近年來,邊緣智能技術被越來越多地采用。據市場研究機構IDC預測,到2020年全球超過50%的物聯網數據將在邊緣處理。而邊緣設備只能處理局部數據,無法形成全局認知,因此實際應用中仍然需要借助云計算平臺來實現信息的融合。基于此,張宇判斷:“云計算與邊緣計算正逐漸成為支撐工業互聯網的兩大支柱。”
與其他物聯網領域,特別是消費類物聯網相比不同的是,工業行業先天對實時性、可靠性有著較高的要求。“針對工業互聯網的特點和發展趨勢,英特爾正在憑借自身的技術和產品,以場景為驅動,打造邊緣計算+人工智能的解決方案,幫助用戶解決實際問題。
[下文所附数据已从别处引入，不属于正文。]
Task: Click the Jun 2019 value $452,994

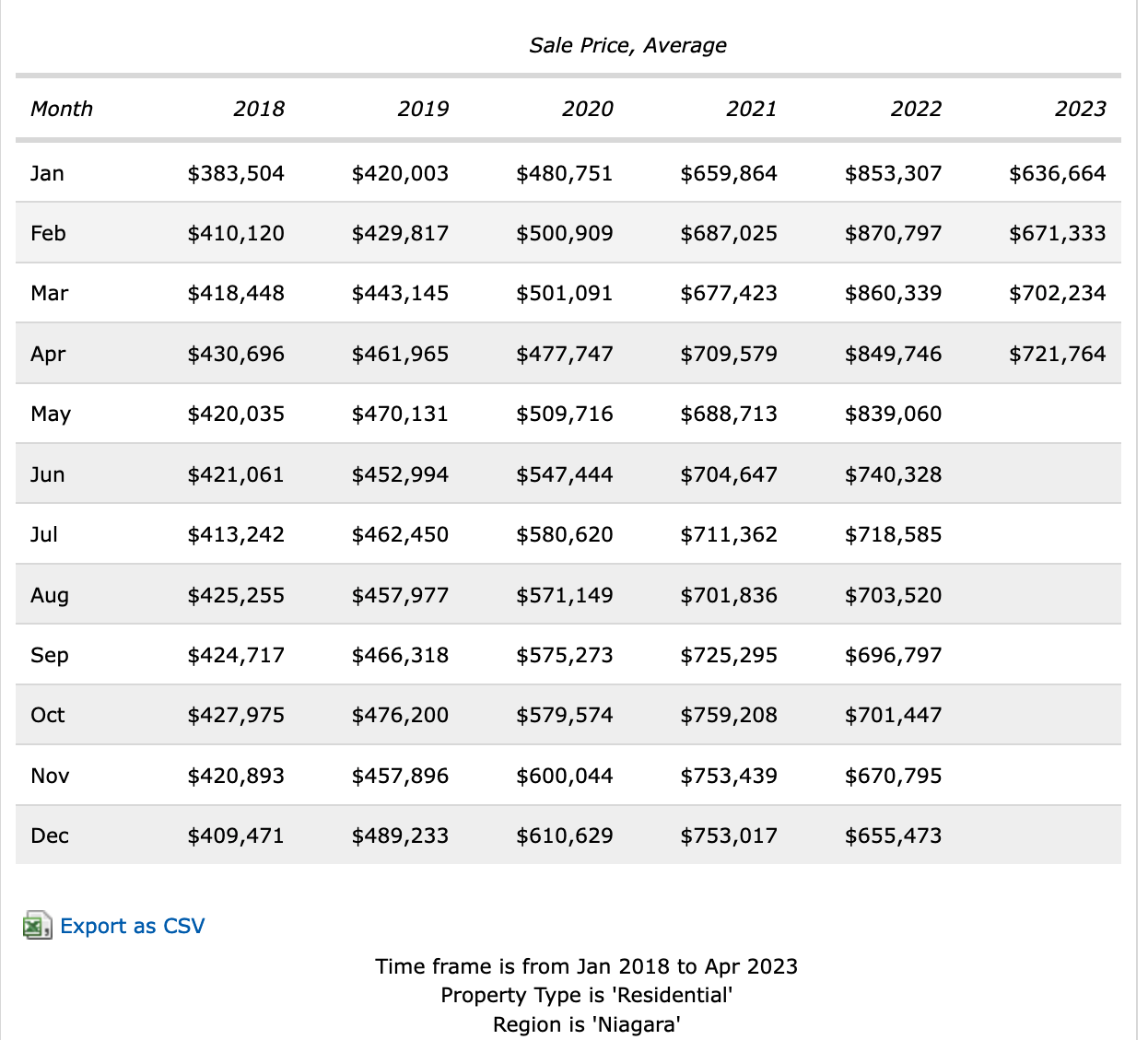Action: (x=400, y=474)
”張宇說。
據悉,針對邊云協同的產業趨勢,英特爾推出了包括新一代視覺加速芯片英特爾Movidius Myriad X、OpenVINO工具包等適用于邊緣計算,涵蓋芯片、板卡以及軟件工具的人工智能產品的全棧解決方案,以化解大型工廠、中小型制造業企業在信息化和自動化轉型過程中的難題,加速我國工業互聯網產業升級步伐。
據介紹,現階段大型工廠在數字化、智能化改造的過程中面臨的核心問題之一是如何利用物聯網技術規模化提升產品質量和良品率,從而降低原材料消耗和人工成本投入。英特爾聯合國內合作伙伴,在汽車相關產業鏈、電子和紡織等行業,創建了基于邊云協同的計算平臺,將機器學習和深度學習技術應用于工廠產品質量檢測。結果顯示,相較于人工操作,效率提升至少5倍,產品缺陷類型的檢測率也提升到了100%。
我國擁有眾多產值在1000萬元以下的中小型制造業企業,面對這些中小型工廠,工業互聯網的應用和普及更具有挑戰性。對此,英特爾聯合合作伙伴推出了非侵入式和易部署的基于視覺AI的工業物聯網方案。目前,該方案已經在江浙滬及廣東地區實現初步規模化部署運營。